According to a recent Crunchbase report, AI startup funding doubled to $24.1 billion in Q2 of 2024:
Source: Crunchbase
All this money is, in part, a measure of tech’s confidence that the AI market will eventually prove titanically huge. One forecast by the consultancy PwC estimates that AI could add nearly $16 trillion to the global economy by 2030, chiefly from vastly enhanced productivity.
Today, tech giants Nvidia, Amazon, Google, Microsoft, and Apple are worth $14.5 trillion combined and comprise about 32% of the S&P 500. Nvidia’s data center revenue is growing at about 60%. If the pattern continues over the next decade, it alone will have a market cap of about $49 trillion, more than the combined value of all companies in the S&P 500. But it’s too early to say if Nvidia has the juice to lead Big Tech into the AI frontier in the long term.
One thing is certain: with massive investments in AI technology, competition will inevitably drive rapid innovation. This will create exciting opportunities for application developers and users, including digital media publishers, to experiment with AI and boost productivity at a fraction of the cost compared to what was possible just a few years ago.
Open Models Will Soon Rival Proprietary Models
Closed-source AI refers to proprietary and confidential models, datasets, and algorithms. Examples include ChatGPT, Google’s Gemini, and Anthropic’s Claude. Though anyone can use these products, there is no way to find out what dataset and source codes were used to build the AI model or tool. This risks undermining public trust and accountability.
In contrast, an open-source model offers transparency by allowing the public to explore the inner workings of these sophisticated models. Meta has taken up the fight for open-source AI in a big way. In recent weeks, it released a new collection of large AI models, including SAM2, its state-of-the-art segmentation model.
Open-source models foster rapid development through community collaboration and enable the involvement of smaller organizations and even individuals in AI development. It also makes a huge difference for small and medium-sized enterprises, as training large AI models is prohibitively expensive.
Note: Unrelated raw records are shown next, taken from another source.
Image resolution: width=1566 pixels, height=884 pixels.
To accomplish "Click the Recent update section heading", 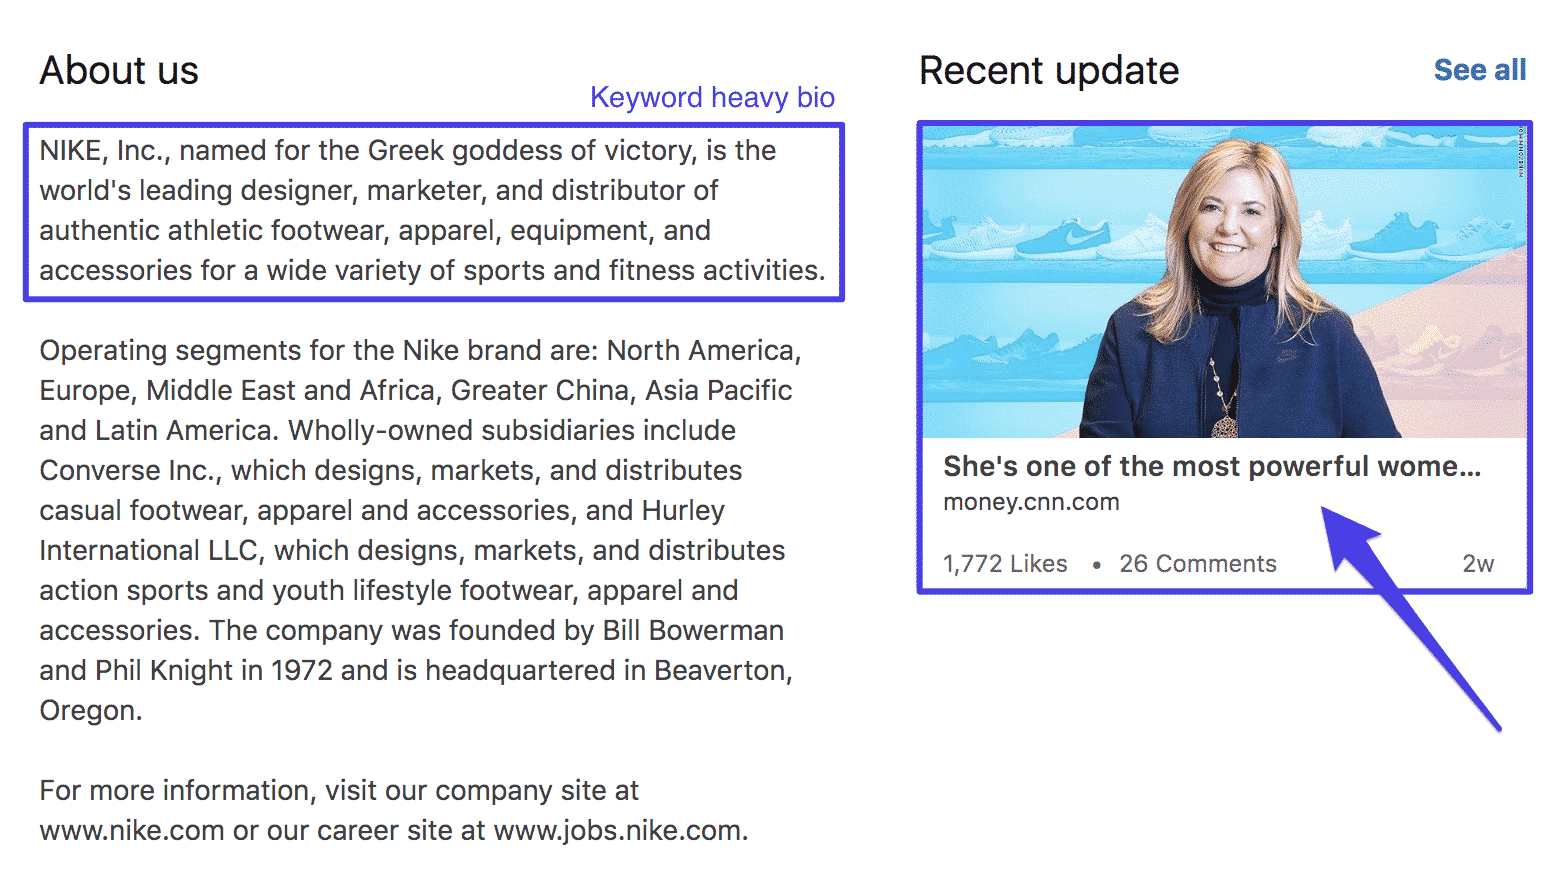I will coord(1049,70).
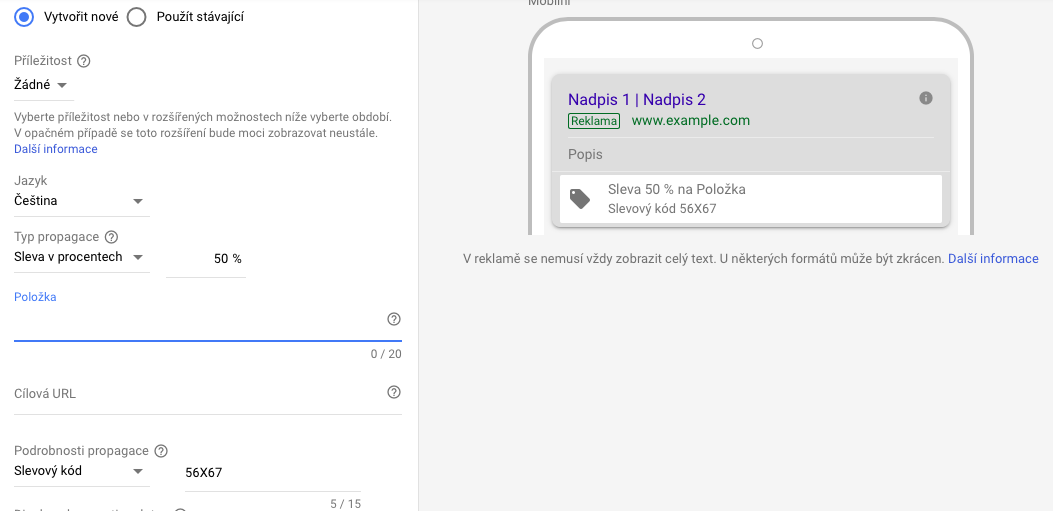Click help icon in Cílová URL field
Screen dimensions: 1053x511
point(394,392)
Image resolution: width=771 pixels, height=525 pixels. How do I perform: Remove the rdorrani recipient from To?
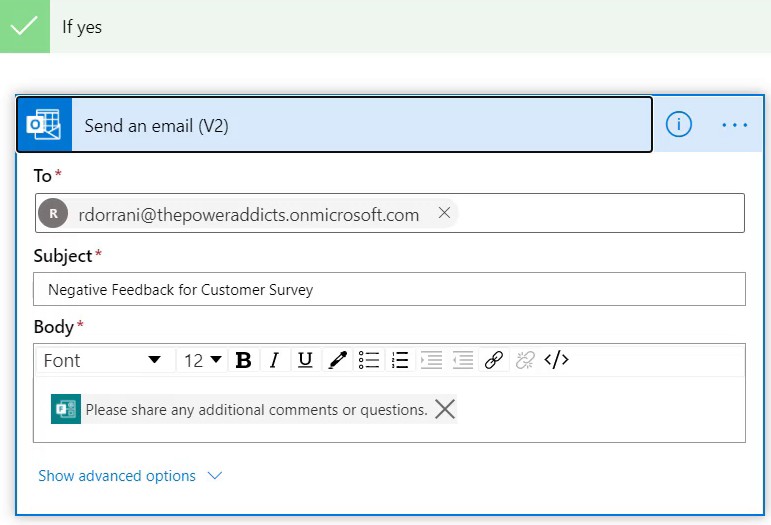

One of the most crucial advantages of open-source AI for publishers is the ability to scrutinize and identify potential biases and vulnerabilities.
Conclusion
Publishers should see AI as not merely a curiosity but an essential part of their business strategy. Starting early and forming strong partnerships will be key to building a competitive advantage with AI. With several favorable factors aligning, 2024 is the year to take the leap and implement AI.